The Hungarian data protection authority was conceived in sin
The judgment of the European Court on 8 April declared that the replacement of the institution of the data protection commissioner for the National Authority for Data Protection and Freedom of Information was unlawful. The ruling has made it clear: a two-thirds mandate does not absolve the Hungarian state from complying with European norms.
According to the decision of the European Court, in abolishing the institution of the data protection commissioner coincidentally with the entering into force of the Fundamental Law on 1 January, 2012, the Hungarian state violated the law of the European Union. Every Member State of the EU is obliged to operate an independent data protection authority. The independence of the organization responsible for data protection necessarily involves the obligation to respect the period of mandate of the same institution. Abolishing the authority implied the elimination of the mandate of the independent data protection commissioner, which occurred before András Jóri, who had been elected to this office for six years, had a chance to fulfill his mandate.

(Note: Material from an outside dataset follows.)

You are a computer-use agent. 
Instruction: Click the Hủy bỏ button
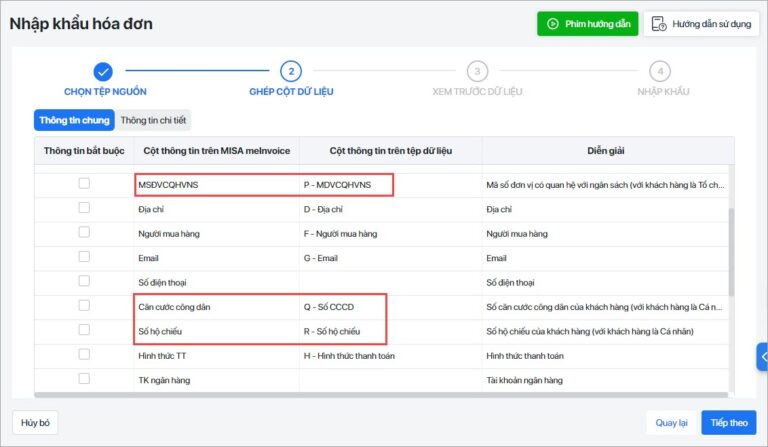[35, 423]
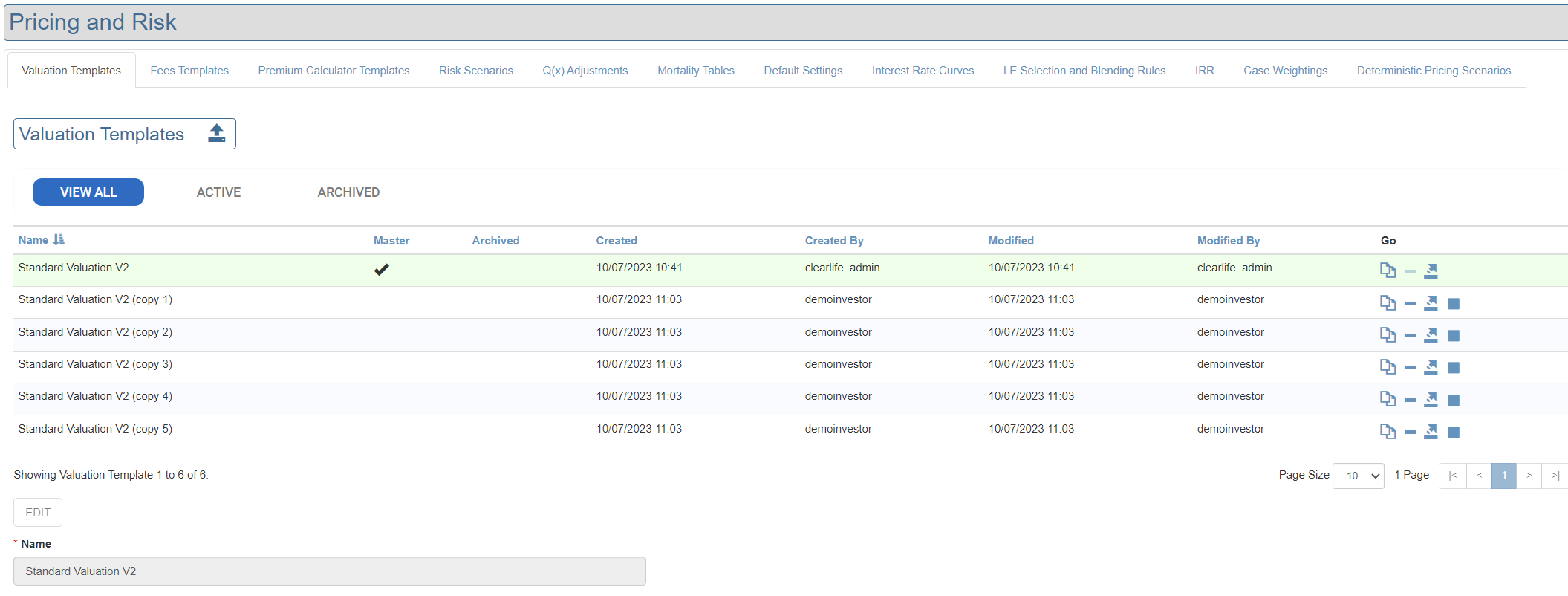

The European Commission started proceedings against Hungary. Prior to that, Eötvös Károly Institute had warned the government that the Commission would pursue infringement proceedings against Hungary and condemn it for abolishing the institution of the ombudsman. Also, Eötvös Károly Institute, HCLU and the Hungarian Helsinki Committee jointly called José Manuel Barrosso's attention to the unlawful action. Today's judgment is the final move in this process that started back in 2011.

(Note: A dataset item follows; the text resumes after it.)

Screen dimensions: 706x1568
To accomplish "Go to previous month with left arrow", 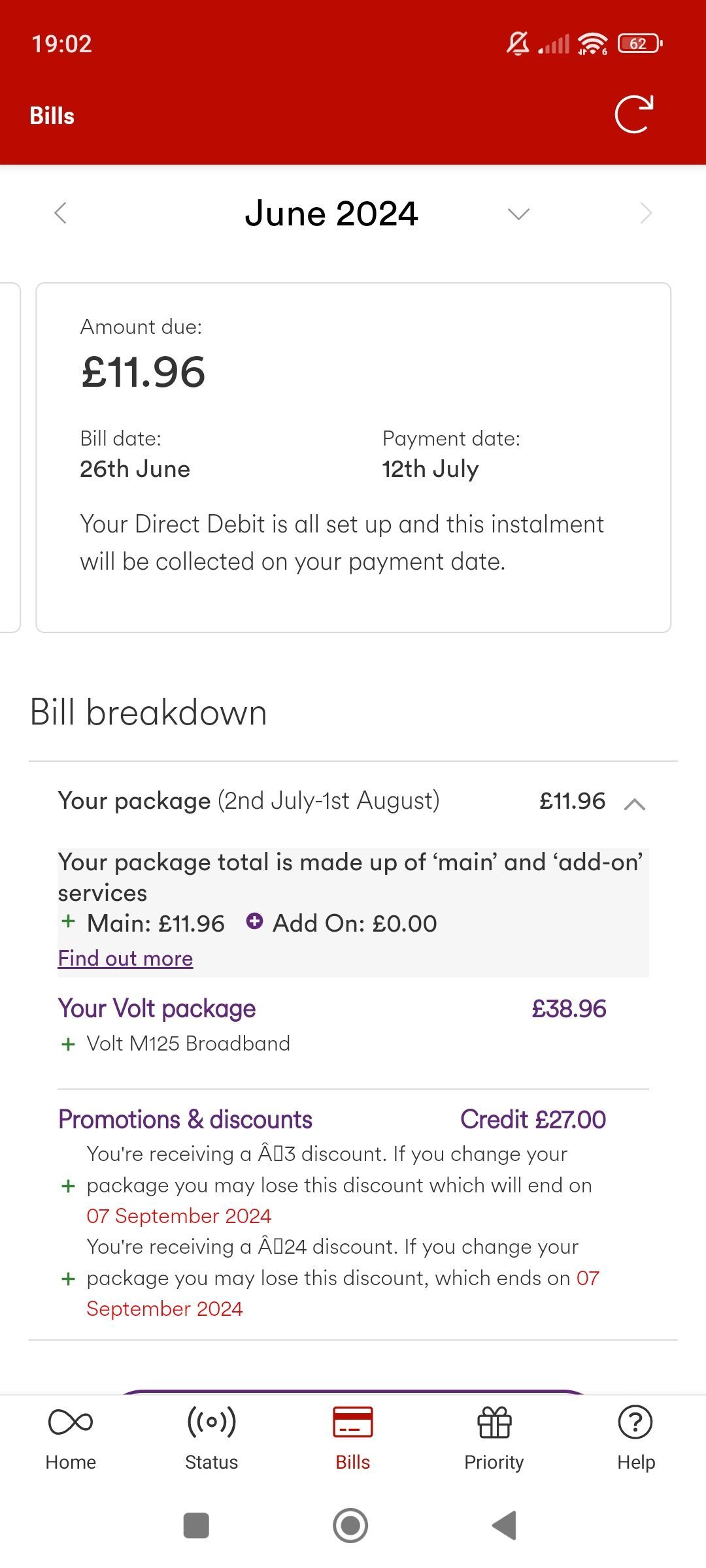I will (60, 213).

It is highlighted by those three organizations that by violating the independence of the data protection commissioner, the Hungarian state committed a breach of rights not only against the ombudsman, but also against all Hungarian citizens who are entitled to enjoy information privacy in Europe protected by an independent agency. The operations of a new institution created coincidentally with the act of violating independence cannot remedy this injury, as the decisions of the National Authority for Data Protection and Freedom of Information are to be judged, in each specific case, by considering that this authority was established as a result of rights infringement, that is, it was conceived in sin.